_RAW DATA:_
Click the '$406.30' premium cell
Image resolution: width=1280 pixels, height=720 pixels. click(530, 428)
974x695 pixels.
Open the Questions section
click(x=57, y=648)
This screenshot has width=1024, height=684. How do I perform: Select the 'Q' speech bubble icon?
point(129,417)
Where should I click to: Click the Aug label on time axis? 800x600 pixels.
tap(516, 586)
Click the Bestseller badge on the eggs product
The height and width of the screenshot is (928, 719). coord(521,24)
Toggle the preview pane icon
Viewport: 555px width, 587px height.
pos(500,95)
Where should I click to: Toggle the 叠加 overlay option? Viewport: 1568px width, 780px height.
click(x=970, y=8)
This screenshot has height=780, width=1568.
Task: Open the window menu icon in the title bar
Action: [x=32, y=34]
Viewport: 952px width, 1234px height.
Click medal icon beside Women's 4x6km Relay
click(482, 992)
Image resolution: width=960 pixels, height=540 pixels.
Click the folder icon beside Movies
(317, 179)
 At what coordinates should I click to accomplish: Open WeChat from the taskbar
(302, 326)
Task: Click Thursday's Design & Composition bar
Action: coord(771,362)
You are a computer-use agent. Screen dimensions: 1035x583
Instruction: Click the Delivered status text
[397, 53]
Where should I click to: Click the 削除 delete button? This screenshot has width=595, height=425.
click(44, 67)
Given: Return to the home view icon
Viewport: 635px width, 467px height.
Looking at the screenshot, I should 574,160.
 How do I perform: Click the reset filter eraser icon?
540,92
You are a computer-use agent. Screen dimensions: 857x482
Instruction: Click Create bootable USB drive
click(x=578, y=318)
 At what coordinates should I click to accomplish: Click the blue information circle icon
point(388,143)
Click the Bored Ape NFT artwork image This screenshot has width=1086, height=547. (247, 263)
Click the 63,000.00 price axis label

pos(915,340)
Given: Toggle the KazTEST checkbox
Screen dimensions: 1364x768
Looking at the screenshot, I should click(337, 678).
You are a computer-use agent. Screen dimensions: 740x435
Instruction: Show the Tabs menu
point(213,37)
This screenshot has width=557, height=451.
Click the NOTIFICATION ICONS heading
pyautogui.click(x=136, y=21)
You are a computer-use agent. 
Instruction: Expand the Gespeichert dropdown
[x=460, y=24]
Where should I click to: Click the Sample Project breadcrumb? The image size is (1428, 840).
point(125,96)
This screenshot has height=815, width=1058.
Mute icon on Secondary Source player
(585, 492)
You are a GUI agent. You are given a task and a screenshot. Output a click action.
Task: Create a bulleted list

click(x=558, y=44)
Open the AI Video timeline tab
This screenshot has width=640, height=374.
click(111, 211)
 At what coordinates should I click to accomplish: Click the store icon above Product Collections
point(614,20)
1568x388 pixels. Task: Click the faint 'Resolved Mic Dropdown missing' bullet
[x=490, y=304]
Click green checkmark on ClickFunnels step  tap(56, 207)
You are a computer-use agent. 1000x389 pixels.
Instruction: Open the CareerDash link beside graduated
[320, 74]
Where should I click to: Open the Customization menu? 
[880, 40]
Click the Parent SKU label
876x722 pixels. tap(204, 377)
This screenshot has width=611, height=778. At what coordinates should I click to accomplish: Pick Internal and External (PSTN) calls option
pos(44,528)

_EXERCISE REQUIREMENTS:_
The lines holding the string "computer" are what is needed from the material above.

_SOLVED EXERCISE:_
You are a computer-use agent. Screen dimensions: 1035x583
You are a computer-use agent. Screen dimensions: 857x482
You are a computer-use agent. Screen dimensions: 740x435
You are a computer-use agent. 
You are a computer-use agent. 1000x389 pixels.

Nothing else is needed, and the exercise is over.